Courrier International, 17 Février 2021, Kenan Cruz Çilli
Le ladino, ou judéo-espagnol, est une langue historiquement parlée par les Séfarades de la péninsule Ibérique et de l’Empire ottoman. Naguère en danger de disparition, l’idiome est désormais remis au goût du jour par des apprenants venus renouer avec leurs racines ou découvrir une nouvelle culture.
On le disait sur le point de disparaître, mais voilà qu’aujourd’hui le ladino suscite un engouement surprenant. Derrière le regain d’intérêt mondial pour cette langue se cache un événement pourtant peu exaltant : l’épidémie de Covid-19. L’une des conséquences inattendues de la pandémie est l’augmentation significative de la pratique du ladino… en ligne. Cette langue est en plein essor, comme en témoignent les nombreux cours et les conférences internationales hebdomadaires organisés sur Zoom ainsi que la multiplication des publications en ladino. Résultat : de nombreux spécialistes réajustent leurs prédictions pessimistes sur la vitalité de cet idiome.
Le phénomène ne se résume pas à l’augmentation du nombre de locuteurs et d’apprenants : les confinements successifs et le développement des activités en ligne ont également contribué à resserrer les liens de communautés séparées par des milliers de kilomètres, redonnant ainsi un second souffle à leur langue commune.

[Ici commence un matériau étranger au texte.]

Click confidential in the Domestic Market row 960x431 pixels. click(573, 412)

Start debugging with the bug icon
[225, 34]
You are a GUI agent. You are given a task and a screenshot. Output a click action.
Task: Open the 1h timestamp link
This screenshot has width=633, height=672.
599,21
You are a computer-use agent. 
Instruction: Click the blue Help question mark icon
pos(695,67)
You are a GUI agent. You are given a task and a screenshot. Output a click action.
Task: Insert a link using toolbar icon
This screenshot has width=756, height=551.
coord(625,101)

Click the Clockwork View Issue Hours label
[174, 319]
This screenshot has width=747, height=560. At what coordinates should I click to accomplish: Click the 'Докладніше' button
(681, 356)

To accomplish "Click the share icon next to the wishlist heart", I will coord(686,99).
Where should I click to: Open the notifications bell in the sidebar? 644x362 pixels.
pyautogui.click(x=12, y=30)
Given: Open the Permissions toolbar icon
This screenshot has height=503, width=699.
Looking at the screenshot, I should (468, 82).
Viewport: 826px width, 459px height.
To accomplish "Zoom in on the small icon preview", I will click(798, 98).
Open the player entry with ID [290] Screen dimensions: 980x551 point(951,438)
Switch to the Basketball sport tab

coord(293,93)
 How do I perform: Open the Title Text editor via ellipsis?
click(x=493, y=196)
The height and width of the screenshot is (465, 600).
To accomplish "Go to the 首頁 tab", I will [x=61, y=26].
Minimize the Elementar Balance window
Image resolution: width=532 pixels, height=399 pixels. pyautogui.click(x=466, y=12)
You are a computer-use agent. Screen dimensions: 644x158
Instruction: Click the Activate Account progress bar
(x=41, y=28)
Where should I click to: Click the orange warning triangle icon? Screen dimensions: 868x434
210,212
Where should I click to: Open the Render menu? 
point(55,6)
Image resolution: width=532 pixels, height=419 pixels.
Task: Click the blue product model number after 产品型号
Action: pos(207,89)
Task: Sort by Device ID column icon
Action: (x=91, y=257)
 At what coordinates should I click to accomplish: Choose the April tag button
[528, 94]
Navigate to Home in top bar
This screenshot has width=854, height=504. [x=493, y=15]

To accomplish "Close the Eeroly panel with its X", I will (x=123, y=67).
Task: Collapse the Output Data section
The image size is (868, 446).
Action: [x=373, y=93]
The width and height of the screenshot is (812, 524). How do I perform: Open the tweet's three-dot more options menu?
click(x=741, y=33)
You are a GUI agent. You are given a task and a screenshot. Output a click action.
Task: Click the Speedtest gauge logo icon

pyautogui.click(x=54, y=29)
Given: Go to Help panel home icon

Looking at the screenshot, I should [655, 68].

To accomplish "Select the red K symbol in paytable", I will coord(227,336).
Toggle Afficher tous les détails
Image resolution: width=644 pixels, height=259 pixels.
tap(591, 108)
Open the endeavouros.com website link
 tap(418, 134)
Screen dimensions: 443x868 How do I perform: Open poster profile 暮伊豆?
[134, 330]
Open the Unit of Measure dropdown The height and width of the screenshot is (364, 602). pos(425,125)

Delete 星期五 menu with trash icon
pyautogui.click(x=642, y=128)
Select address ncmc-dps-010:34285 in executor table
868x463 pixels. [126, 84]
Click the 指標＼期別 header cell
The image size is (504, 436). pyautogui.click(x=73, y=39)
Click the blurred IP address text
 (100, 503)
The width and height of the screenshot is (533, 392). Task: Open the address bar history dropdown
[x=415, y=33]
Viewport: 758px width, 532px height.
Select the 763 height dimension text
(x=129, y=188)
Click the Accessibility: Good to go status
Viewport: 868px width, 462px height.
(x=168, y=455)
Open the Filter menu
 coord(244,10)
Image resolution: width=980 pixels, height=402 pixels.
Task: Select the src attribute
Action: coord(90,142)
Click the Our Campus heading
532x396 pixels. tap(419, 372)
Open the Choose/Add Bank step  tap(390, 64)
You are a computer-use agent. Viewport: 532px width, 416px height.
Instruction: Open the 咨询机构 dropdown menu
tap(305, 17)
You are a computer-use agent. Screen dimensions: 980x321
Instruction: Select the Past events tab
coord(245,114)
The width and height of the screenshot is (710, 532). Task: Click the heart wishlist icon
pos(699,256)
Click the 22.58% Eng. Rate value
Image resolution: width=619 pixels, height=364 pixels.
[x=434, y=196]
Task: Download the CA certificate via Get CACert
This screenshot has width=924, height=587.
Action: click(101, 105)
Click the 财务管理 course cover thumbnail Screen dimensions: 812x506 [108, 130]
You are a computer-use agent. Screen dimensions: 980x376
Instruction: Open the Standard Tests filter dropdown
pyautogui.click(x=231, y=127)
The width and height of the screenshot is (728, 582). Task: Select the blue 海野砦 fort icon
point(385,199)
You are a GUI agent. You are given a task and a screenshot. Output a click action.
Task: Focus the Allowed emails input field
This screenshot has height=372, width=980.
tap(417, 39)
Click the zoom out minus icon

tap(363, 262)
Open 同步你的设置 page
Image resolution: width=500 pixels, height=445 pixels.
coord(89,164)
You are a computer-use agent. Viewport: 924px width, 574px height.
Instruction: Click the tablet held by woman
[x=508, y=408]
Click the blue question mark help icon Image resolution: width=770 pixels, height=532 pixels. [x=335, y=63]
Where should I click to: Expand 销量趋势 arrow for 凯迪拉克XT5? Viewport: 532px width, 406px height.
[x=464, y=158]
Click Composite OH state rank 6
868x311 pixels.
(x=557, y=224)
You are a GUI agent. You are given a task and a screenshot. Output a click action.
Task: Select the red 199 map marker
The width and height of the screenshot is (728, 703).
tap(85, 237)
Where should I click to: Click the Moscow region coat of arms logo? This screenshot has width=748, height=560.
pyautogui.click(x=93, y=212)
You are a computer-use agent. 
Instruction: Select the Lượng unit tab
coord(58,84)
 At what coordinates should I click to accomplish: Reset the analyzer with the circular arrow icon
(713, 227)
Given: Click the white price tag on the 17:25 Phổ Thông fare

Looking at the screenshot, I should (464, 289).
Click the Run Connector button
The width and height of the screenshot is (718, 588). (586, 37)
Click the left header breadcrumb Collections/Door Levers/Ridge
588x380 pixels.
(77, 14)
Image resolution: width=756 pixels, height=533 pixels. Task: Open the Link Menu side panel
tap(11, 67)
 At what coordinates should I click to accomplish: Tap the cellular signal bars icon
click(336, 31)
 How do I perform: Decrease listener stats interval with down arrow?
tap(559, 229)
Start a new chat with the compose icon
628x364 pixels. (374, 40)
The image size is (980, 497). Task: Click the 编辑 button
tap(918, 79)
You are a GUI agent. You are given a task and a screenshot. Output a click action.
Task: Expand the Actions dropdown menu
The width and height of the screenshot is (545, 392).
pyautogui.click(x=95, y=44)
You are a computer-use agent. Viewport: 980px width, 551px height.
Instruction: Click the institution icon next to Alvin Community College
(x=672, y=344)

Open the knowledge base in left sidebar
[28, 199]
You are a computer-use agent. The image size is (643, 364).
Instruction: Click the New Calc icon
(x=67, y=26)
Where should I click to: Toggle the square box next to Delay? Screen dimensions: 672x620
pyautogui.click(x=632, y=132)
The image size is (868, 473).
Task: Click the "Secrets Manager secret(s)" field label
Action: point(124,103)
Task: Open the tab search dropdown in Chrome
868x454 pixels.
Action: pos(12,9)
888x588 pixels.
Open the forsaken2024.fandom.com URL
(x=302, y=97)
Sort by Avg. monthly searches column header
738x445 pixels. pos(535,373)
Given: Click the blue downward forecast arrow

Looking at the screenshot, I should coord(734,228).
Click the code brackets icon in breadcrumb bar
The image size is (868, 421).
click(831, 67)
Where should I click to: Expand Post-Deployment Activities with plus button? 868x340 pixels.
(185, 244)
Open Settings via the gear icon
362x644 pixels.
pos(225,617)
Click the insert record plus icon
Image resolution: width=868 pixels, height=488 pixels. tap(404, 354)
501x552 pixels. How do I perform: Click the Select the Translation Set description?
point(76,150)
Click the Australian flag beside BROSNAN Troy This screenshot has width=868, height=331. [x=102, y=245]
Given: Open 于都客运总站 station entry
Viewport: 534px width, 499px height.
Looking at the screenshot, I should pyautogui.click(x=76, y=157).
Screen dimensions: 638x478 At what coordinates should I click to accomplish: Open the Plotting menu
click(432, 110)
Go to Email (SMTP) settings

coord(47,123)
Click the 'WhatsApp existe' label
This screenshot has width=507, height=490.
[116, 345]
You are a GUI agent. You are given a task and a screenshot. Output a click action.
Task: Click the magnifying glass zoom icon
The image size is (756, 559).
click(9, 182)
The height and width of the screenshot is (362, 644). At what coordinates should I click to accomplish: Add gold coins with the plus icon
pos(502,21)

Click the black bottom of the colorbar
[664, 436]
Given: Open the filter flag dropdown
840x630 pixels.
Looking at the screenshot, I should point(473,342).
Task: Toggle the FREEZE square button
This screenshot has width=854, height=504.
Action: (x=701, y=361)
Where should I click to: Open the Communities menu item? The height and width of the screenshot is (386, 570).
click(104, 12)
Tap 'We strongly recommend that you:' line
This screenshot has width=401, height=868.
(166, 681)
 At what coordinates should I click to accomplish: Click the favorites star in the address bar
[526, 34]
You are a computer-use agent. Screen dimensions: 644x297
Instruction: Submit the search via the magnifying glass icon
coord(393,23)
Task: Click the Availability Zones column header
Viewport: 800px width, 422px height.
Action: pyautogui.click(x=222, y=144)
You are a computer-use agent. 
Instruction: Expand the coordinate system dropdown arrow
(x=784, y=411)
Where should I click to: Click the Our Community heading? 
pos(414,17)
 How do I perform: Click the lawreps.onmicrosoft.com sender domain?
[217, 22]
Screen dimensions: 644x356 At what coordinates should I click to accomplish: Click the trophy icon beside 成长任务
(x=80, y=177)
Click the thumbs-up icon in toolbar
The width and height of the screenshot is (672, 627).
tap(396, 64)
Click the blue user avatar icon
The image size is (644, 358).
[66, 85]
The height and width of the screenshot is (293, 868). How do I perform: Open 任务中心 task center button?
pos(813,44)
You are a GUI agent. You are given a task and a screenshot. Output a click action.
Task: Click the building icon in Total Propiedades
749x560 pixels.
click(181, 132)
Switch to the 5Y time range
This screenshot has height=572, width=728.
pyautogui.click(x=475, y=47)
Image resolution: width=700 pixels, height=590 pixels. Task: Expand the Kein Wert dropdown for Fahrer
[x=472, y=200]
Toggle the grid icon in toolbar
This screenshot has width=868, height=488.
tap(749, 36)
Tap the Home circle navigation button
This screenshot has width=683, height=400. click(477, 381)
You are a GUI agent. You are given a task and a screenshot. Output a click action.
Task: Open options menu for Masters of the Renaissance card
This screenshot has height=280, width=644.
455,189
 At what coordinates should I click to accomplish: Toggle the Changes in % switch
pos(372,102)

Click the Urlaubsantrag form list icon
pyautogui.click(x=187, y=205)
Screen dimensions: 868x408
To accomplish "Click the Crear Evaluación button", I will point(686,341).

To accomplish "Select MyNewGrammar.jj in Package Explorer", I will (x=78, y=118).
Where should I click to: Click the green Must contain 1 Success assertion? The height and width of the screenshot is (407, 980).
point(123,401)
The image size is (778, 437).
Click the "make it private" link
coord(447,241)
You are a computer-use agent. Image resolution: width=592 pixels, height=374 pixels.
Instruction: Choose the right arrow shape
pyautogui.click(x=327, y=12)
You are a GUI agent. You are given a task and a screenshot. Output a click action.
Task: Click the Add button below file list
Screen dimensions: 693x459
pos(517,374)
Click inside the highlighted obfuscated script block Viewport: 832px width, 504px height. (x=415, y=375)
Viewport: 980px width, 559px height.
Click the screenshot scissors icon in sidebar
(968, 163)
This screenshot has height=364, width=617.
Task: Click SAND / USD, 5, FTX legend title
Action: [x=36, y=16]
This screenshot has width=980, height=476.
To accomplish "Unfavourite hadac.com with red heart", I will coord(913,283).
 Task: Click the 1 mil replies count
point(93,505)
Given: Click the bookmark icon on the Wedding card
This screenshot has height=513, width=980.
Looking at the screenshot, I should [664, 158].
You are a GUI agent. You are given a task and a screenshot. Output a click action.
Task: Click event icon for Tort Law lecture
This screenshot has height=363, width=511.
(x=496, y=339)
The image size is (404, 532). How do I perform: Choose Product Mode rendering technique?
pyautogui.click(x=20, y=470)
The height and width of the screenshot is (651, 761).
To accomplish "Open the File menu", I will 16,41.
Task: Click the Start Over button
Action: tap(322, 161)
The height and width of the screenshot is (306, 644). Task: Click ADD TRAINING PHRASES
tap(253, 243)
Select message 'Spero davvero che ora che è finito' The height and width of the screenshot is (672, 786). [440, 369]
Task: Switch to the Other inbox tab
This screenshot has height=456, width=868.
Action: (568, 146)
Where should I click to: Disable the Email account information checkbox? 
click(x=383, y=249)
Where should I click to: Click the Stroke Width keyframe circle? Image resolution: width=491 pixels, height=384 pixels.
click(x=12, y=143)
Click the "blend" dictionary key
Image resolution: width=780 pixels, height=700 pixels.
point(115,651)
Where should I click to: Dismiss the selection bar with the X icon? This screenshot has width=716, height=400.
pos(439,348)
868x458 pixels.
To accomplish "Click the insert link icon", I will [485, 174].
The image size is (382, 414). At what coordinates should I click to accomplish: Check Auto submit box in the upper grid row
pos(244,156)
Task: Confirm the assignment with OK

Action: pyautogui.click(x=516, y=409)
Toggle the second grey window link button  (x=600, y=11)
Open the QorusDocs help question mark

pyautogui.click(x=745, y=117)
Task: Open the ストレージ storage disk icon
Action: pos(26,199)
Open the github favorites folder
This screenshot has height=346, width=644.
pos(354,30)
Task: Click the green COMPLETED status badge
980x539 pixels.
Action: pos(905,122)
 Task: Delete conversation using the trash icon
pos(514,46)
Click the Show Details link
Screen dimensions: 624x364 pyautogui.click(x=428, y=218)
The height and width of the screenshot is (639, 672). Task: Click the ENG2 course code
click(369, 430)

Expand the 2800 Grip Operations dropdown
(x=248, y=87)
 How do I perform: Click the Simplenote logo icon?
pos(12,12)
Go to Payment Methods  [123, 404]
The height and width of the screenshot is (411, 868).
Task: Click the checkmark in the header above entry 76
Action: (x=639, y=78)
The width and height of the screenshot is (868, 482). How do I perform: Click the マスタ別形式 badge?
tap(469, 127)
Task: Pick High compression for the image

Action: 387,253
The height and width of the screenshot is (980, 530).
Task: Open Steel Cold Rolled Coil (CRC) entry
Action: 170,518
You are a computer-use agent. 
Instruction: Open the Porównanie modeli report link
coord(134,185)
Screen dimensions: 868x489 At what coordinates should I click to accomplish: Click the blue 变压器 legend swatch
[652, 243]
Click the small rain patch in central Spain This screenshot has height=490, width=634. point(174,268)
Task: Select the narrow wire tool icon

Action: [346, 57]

Une histoire méditerranéenne
Il suffit de jeter un œil à El Amaneser, un mensuel d’Istanbul exclusivement rédigé en ladino qui paraît depuis 2005, pour constater la forte hausse mondiale des activités liées à cette langue. En réaction à la demande florissante, le journal a décidé de publier chaque mois plusieurs pages d’articles écrits par des lecteurs, juifs ou non, qui apprennent le ladino en ligne. Ces étudiants, d’âges et d’horizons divers, contribuent à bousculer l’idée que cette langue, à l’écrit ou à l’oral, est réservée aux personnes d’un certain âge.
Avant la pandémie, les estimations du nombre de locuteurs du ladino, également connu sous le nom de judéo-espagnol, judesmo, spanyolit et djidio (en Bosnie-Herzégovine), oscillaient entre 60 000 et 400 000 individus. La base de données Ethnologue, qui recense toutes les langues connues, en compte 130 000. Le ladino est reconnu comme langue minoritaire en Israël, en France, en Bosnie-Herzégovine et en Turquie. L’Unesco le classe parmi les 6 000 idiomes en danger à travers le monde.
La plupart de ses locuteurs sont des descendants des Juifs séfarades qui ont émigré vers l’Empire ottoman après avoir été expulsés d’Espagne ou du Portugal à la fin du XVesiècle. Pendant des siècles, le judéo-espagnol a prospéré dans les cités portuaires de l’Empire comme Istanbul, Thessalonique [aujourd’hui en Grèce] et Smyrne [aujourd’hui Izmir, en Turquie], en empruntant des mots à d’autres langues locales, notamment le grec et le turc. En 1939, à Istanbul, pas moins de 5 % de la population parlaient le ladino, soit 35 000 personnes.
Différentes raisons pour apprendre
Aujourd’hui, ses locuteurs sont éparpillés partout dans le monde, mais ils sont surtout présents en Israël et en Turquie, ainsi que dans différentes villes du continent américain, où les Séfarades sont nombreux. Karen Sarhon, rédactrice en chef d’El Amaneser et coordinatrice du Centre de recherche séfarade d’Istanbul, aborde avec enthousiasme et optimisme ce qu’elle qualifie de “renaissance” du ladino :
Tout à coup, avec le confinement, de nouvelles personnes se sont intéressées au ladino.”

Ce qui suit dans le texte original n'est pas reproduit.